**What the exercise asks:** Below are some records; quote exactly the lines from the one that contains "Climate/Weather (140, 741)" through the one that contains "FOIA (137, 1793)", inclusive, and no others.

**Recorded information:**
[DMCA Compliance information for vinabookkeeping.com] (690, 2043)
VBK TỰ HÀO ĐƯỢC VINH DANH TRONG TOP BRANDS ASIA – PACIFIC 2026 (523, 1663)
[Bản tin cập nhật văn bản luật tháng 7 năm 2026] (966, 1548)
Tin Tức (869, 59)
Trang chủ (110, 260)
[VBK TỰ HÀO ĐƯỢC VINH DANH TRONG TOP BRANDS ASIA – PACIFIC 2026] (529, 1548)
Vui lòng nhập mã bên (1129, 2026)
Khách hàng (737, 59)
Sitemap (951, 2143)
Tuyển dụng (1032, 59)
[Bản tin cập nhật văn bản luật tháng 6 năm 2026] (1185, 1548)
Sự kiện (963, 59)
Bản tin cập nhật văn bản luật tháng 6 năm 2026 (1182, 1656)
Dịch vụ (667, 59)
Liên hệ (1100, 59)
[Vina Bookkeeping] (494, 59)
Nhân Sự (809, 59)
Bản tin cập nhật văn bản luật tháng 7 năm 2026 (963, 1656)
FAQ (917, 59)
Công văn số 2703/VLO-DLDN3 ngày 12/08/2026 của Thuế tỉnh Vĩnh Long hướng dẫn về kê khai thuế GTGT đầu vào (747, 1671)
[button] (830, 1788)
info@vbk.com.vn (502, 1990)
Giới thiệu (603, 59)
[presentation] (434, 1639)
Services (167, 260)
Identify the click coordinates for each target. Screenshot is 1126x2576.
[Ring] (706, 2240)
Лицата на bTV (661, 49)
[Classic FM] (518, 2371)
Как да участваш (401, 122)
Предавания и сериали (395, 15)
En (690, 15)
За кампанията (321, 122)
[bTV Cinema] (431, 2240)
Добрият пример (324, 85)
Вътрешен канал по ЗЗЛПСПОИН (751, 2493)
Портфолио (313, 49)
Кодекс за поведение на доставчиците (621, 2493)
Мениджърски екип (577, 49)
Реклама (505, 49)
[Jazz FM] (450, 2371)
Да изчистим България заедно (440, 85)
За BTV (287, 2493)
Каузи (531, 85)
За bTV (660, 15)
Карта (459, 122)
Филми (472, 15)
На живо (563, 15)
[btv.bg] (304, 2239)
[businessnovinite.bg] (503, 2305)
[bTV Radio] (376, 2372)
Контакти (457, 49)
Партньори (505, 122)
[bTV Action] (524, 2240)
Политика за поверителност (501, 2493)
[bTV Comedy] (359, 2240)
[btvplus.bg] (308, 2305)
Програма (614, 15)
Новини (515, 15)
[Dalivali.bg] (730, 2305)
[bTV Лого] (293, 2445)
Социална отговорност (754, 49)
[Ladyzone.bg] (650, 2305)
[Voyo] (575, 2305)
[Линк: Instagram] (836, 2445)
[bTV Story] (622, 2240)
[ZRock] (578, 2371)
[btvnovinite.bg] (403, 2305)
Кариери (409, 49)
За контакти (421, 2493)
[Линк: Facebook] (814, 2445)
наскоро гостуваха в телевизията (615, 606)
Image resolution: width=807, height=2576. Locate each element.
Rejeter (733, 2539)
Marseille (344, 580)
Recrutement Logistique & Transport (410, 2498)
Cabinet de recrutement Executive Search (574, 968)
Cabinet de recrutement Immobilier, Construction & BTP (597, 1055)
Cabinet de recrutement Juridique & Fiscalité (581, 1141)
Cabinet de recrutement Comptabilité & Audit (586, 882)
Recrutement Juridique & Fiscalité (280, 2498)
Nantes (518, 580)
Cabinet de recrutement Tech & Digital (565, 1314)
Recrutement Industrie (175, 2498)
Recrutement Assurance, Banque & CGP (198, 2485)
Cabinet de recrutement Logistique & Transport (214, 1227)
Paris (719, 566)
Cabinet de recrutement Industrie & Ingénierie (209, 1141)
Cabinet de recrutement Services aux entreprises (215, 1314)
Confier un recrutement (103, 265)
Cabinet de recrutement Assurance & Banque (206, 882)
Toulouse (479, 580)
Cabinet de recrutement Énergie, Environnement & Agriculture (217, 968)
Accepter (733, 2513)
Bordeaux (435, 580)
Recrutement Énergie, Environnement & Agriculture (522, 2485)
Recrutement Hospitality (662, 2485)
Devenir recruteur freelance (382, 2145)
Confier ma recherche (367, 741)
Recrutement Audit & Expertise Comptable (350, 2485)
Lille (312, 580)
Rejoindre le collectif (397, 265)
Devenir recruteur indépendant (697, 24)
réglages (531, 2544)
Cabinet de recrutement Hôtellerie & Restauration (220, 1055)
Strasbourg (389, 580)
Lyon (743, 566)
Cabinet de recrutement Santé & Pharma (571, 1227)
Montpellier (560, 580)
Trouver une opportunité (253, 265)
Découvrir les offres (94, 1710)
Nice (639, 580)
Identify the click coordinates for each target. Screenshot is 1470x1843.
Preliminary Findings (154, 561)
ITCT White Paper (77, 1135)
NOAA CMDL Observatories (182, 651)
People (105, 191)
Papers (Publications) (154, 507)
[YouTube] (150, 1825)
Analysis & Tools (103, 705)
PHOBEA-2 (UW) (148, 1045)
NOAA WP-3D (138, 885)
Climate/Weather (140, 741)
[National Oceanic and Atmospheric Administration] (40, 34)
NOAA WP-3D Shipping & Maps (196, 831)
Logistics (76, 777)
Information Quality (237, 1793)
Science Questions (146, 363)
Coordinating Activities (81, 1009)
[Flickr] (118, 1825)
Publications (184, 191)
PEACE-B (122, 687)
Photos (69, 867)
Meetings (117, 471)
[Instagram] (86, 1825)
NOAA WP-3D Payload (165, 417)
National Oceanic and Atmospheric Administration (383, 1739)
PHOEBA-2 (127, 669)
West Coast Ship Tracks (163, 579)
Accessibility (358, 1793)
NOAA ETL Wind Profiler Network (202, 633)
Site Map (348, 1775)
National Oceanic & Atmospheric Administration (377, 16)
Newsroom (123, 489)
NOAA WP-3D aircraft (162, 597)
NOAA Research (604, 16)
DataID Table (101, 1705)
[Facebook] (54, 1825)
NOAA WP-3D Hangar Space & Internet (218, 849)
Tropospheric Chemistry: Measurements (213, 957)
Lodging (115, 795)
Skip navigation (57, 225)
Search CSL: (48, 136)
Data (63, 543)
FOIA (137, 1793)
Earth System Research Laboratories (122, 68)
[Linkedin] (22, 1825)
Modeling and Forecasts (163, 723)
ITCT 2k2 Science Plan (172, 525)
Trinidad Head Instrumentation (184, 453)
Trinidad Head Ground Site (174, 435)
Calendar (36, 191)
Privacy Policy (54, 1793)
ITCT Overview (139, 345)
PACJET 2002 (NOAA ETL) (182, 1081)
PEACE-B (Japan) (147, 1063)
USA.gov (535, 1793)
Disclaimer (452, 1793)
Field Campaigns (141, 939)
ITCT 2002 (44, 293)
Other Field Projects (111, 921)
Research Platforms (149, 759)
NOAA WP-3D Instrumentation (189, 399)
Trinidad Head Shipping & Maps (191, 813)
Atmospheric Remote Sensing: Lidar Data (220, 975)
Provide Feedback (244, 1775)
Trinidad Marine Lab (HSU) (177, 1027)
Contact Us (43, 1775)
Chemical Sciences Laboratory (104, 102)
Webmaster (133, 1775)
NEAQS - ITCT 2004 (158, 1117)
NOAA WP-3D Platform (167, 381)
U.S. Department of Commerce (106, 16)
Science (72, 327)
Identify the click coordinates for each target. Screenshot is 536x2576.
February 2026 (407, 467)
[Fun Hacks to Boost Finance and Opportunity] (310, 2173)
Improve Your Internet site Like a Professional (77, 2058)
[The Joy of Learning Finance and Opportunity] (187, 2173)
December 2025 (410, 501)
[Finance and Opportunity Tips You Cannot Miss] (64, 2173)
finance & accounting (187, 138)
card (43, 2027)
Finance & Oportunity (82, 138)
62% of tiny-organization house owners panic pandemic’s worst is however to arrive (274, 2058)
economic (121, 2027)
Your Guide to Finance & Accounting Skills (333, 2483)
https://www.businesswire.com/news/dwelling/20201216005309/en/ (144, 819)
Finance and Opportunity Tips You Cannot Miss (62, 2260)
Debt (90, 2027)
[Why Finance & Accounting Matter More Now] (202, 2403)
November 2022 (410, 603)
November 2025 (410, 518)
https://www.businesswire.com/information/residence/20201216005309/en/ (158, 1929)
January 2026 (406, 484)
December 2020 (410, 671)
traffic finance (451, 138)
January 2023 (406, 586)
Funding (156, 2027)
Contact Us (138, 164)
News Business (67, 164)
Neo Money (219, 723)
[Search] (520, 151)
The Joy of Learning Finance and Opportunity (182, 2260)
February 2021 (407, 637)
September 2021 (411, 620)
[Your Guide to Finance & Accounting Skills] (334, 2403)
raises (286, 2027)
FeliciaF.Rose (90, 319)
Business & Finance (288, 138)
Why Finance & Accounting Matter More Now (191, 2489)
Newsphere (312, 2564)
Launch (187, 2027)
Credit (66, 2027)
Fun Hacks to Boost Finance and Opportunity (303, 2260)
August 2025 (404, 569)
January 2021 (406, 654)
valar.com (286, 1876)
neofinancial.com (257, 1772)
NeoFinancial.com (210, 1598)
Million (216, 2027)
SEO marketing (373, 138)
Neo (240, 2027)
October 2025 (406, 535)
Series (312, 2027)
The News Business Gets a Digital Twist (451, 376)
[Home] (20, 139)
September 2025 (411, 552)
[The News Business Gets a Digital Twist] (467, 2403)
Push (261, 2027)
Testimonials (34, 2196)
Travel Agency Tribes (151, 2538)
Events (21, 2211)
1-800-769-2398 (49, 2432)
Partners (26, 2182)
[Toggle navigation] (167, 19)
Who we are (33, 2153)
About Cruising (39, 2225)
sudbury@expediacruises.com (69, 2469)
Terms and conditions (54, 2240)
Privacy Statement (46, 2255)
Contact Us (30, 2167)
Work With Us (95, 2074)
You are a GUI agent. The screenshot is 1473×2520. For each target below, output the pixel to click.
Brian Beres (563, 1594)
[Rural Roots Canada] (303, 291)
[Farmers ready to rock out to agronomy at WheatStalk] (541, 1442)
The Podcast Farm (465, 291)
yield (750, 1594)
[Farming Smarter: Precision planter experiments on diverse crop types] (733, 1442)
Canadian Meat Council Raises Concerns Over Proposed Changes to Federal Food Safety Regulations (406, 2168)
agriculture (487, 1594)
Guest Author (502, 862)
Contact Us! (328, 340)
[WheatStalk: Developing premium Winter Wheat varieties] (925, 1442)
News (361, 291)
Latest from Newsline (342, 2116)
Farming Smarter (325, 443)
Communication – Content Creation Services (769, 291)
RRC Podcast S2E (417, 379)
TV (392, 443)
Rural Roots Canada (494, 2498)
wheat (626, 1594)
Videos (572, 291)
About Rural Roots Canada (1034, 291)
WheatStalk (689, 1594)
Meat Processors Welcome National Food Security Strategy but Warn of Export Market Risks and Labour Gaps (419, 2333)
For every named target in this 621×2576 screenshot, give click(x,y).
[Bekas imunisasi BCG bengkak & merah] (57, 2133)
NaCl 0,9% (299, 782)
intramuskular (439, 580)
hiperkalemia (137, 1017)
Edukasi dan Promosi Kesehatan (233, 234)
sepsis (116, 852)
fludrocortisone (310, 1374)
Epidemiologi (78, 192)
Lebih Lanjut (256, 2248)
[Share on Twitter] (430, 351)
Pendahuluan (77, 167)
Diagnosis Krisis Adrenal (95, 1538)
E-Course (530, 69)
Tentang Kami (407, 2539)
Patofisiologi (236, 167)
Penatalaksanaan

**Answer to the problem:**
Climate/Weather (140, 741)
[National Oceanic and Atmospheric Administration] (40, 34)
NOAA WP-3D Shipping & Maps (196, 831)
Logistics (76, 777)
Information Quality (237, 1793)
Science Questions (146, 363)
Coordinating Activities (81, 1009)
[Flickr] (118, 1825)
Publications (184, 191)
PEACE-B (122, 687)
Photos (69, 867)
Meetings (117, 471)
[Instagram] (86, 1825)
NOAA WP-3D Payload (165, 417)
National Oceanic and Atmospheric Administration (383, 1739)
PHOEBA-2 (127, 669)
West Coast Ship Tracks (163, 579)
Accessibility (358, 1793)
NOAA ETL Wind Profiler Network (202, 633)
Site Map (348, 1775)
National Oceanic & Atmospheric Administration (377, 16)
Newsroom (123, 489)
NOAA WP-3D aircraft (162, 597)
NOAA Research (604, 16)
DataID Table (101, 1705)
[Facebook] (54, 1825)
NOAA WP-3D Hangar Space & Internet (218, 849)
Tropospheric Chemistry: Measurements (213, 957)
Lodging (115, 795)
Skip navigation (57, 225)
Search CSL: (48, 136)
Data (63, 543)
FOIA (137, 1793)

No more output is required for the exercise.